The analysis includes KFFL's data on Passes per Game, Passes Completed per Game, Pass Completion Rate, Pass Yards per Attempt, Pass Touchdowns per Attempt, Pass Interceptions per Attempt, Runs per Game, Run Yards per Attempt, Run Touchdowns per Attempt, 2 Point Conversions per Game, Fumbles per Game, Sacks per Game.

#cluster rows
hc.rows <- hclust(dist(QBscaled))


This cluster dendrogram shows 4 broad performance clusters of QBs who started at least half the regular season (8 games) plus Colin Kaepernick (7 games). It's important to remember this analysis does not include any playoff games. Our assessment of playoff QBs is also easily biased by the results of these games – just because Joe Flacco makes SuperBowl XLVII does not mean he has consistently outperformed Tom Brady.

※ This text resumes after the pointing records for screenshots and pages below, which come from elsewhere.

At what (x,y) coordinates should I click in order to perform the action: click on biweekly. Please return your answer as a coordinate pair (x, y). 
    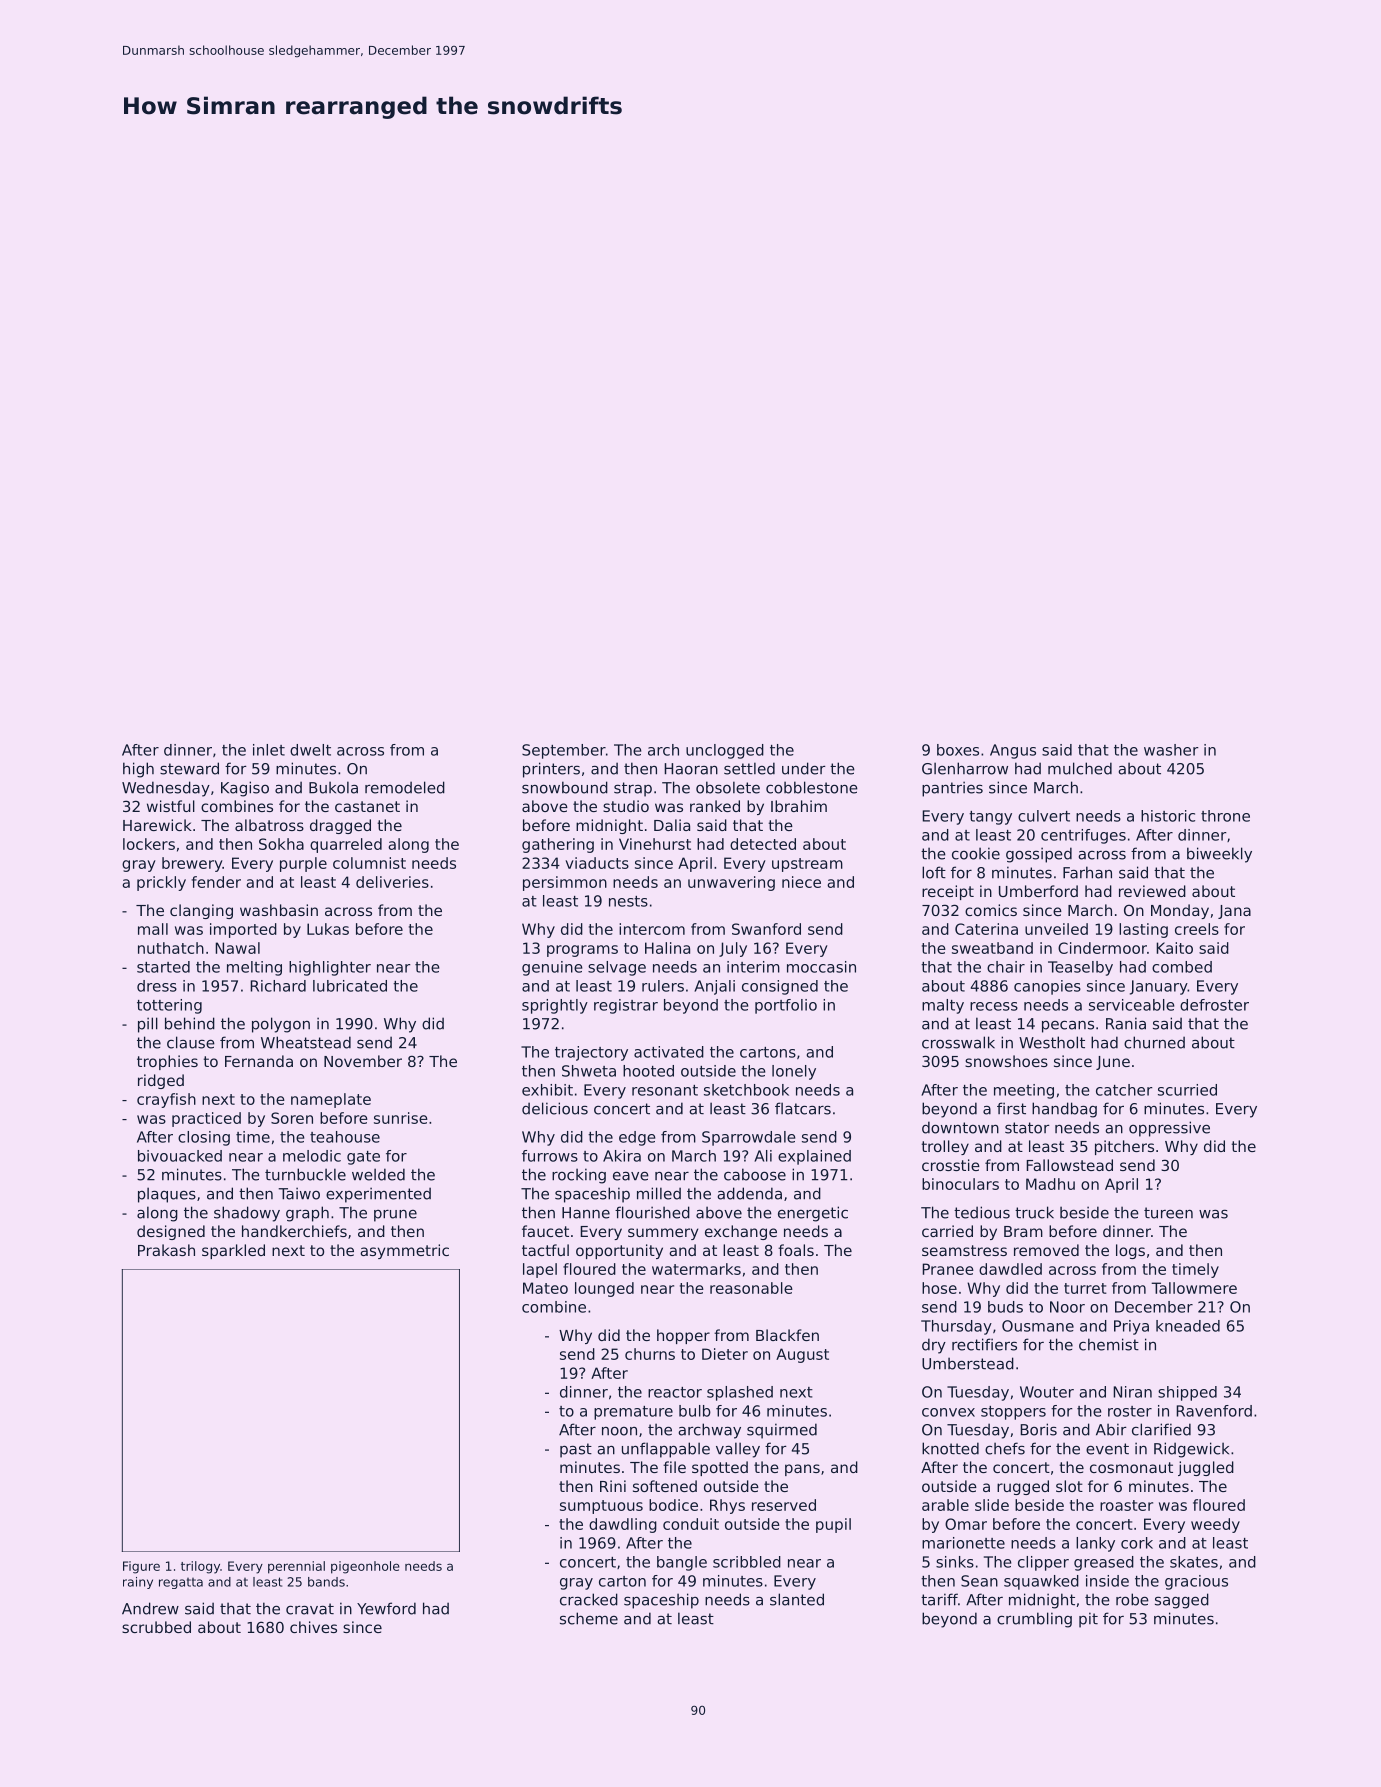
    Looking at the image, I should click on (1219, 855).
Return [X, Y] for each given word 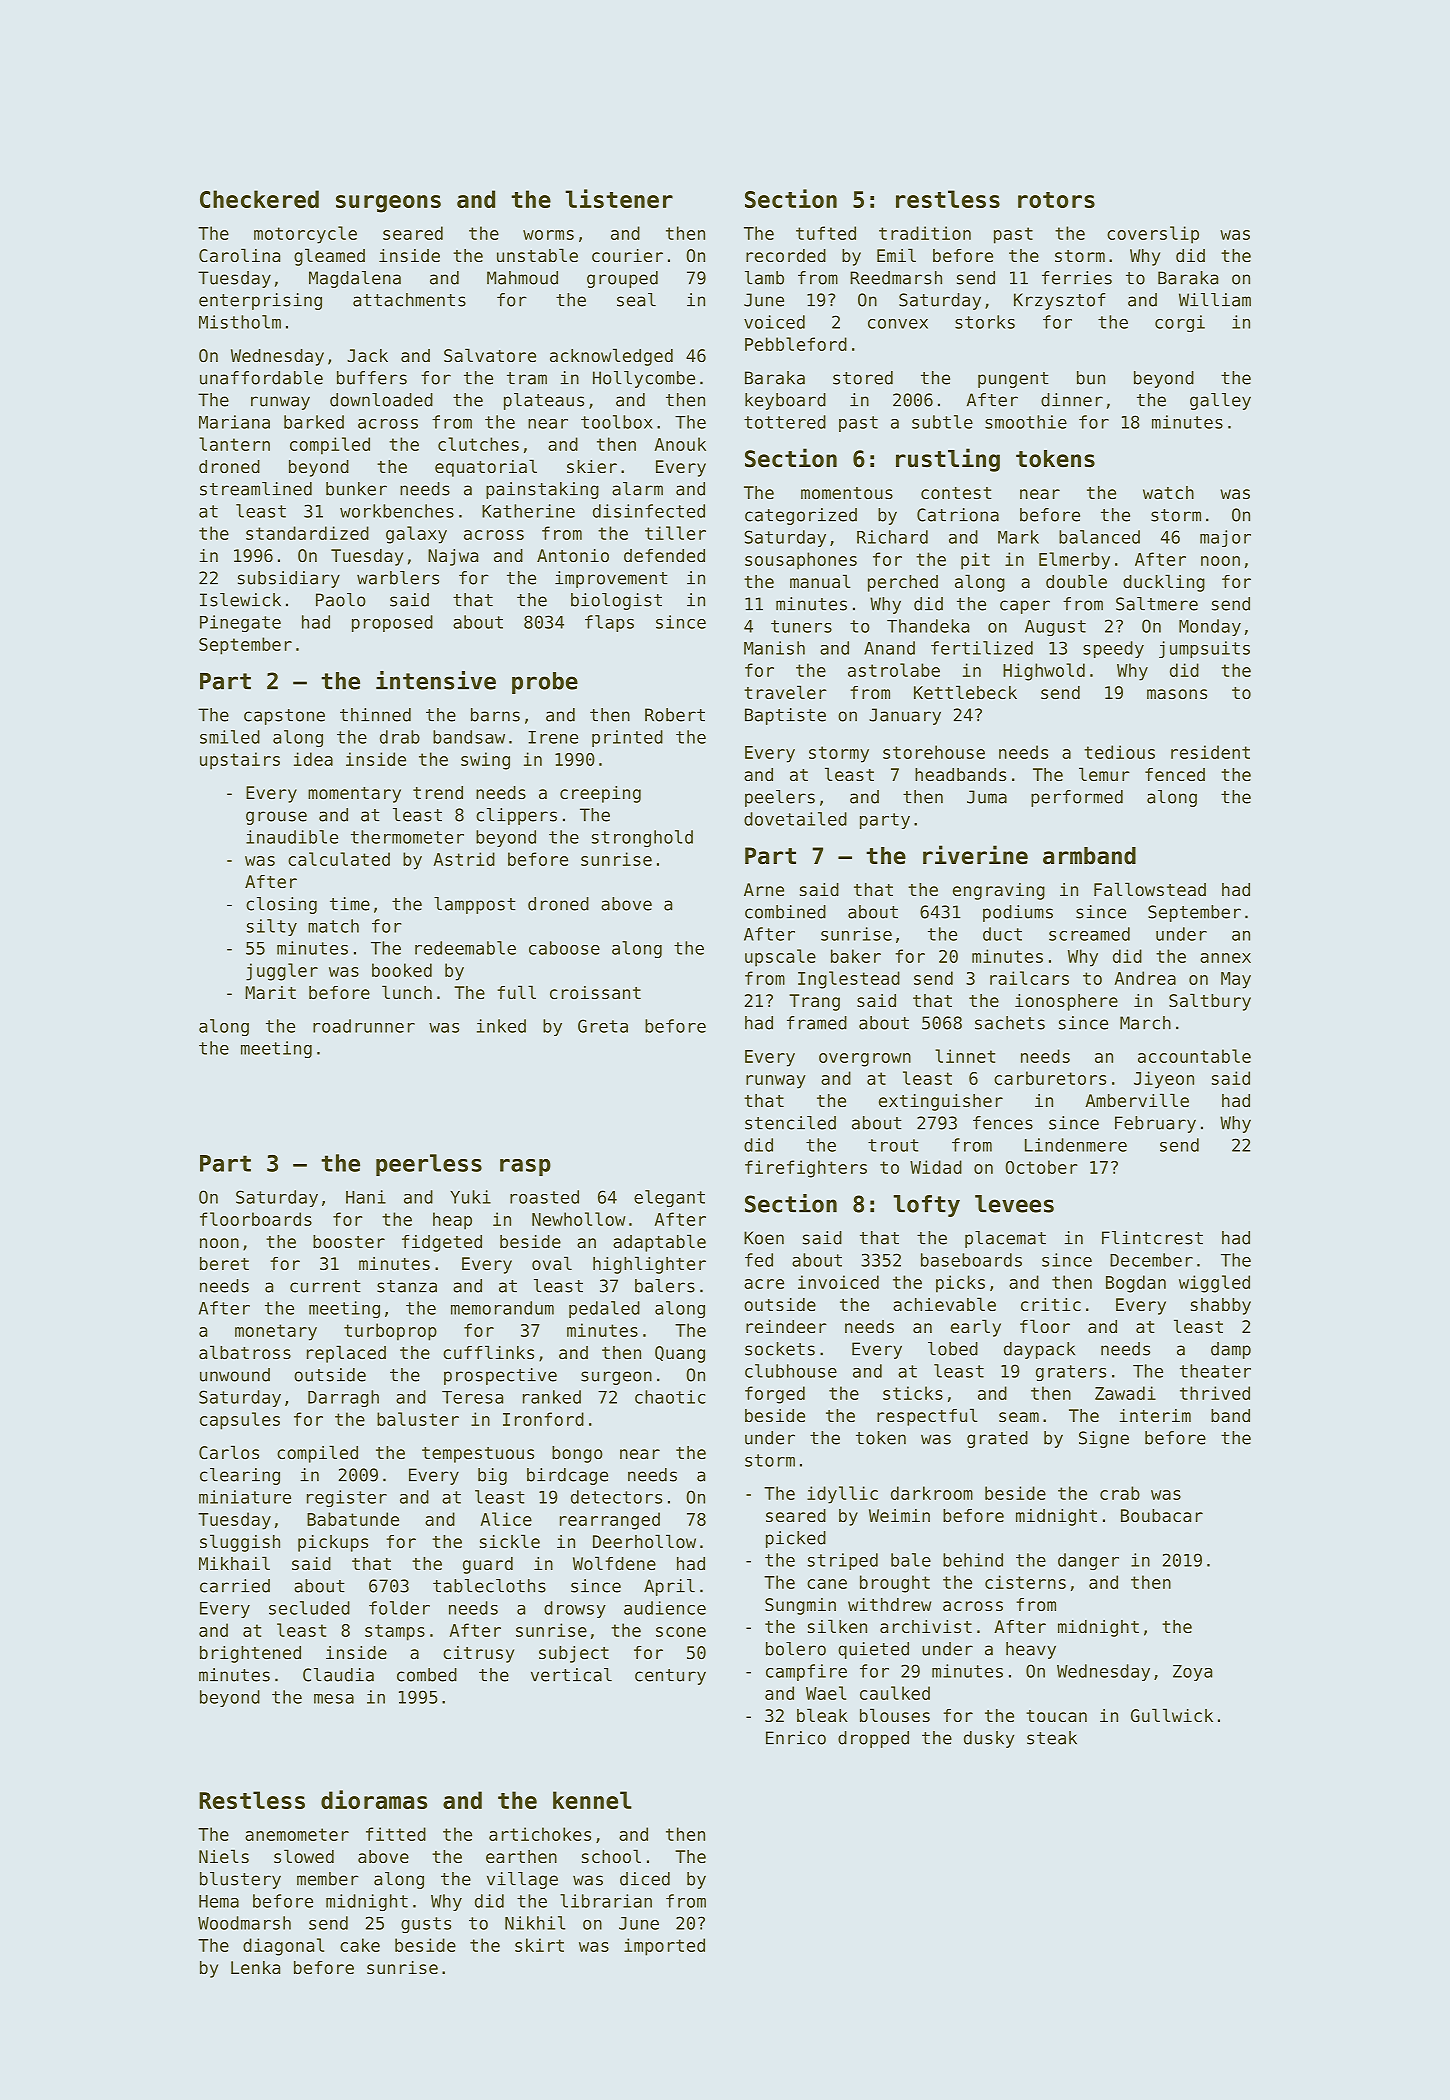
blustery [240, 1880]
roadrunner [364, 1026]
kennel [592, 1800]
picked [796, 1539]
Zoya [1192, 1673]
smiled [230, 737]
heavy [1031, 1650]
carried [235, 1586]
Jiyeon [1164, 1080]
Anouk [680, 444]
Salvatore [490, 355]
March [1145, 1023]
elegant [669, 1198]
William [1215, 300]
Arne [764, 889]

Cluster 1 – The top tier passers

#draw heatmap for first cluster
pheatmap(QBscaled[cutree(hc.rows,k=4)==1,], cluster_cols=F, legend=FALSE, fontsize_row=12, fontsize_col=12, border_color=NA)


Pass first QBs with good passing stats and who kept out of trouble (low interceptions, sacks & fumbles). Within the group – Brees, Peyton Manning, Brady and Ryan have the best results with Carson Palmer a surprise in this group.

Cluster 2 – Successful run & pass QBs

#draw heatmap for second cluster
pheatmap(QBscaled[cutree(hc.rows,k=4)==2,], cluster_cols=F, legend=FALSE, fontsize_row=12, fontsize_col=12, border_color=NA)


Strong outcomes in both the passing and running game including the 3 QBs who led in run attempts per game – Newton, RG III and Kaepernick. RG III & Kaepernick also had surprisingly few interceptions per game given their propensity to aggressively throw deep.

Cluster 3 – The Middle

#draw heatmap for third cluster
pheatmap(QBscaled[cutree(hc.rows,k=4)==3,], cluster_cols=F, legend=FALSE, fontsize_row=12, fontsize_col=12, border_color=NA)


Not great but not the worse either including Joe Flacco.

Cluster 4 – A year of fumbles, interceptions and sacks

#draw heatmap for fourth cluster
pheatmap(QBscaled[cutree(hc.rows,k=4)==4,], cluster_cols=F, legend=FALSE, fontsize_row=12, fontsize_col=12, border_color=NA)


As a NY Jets supporter this is painful.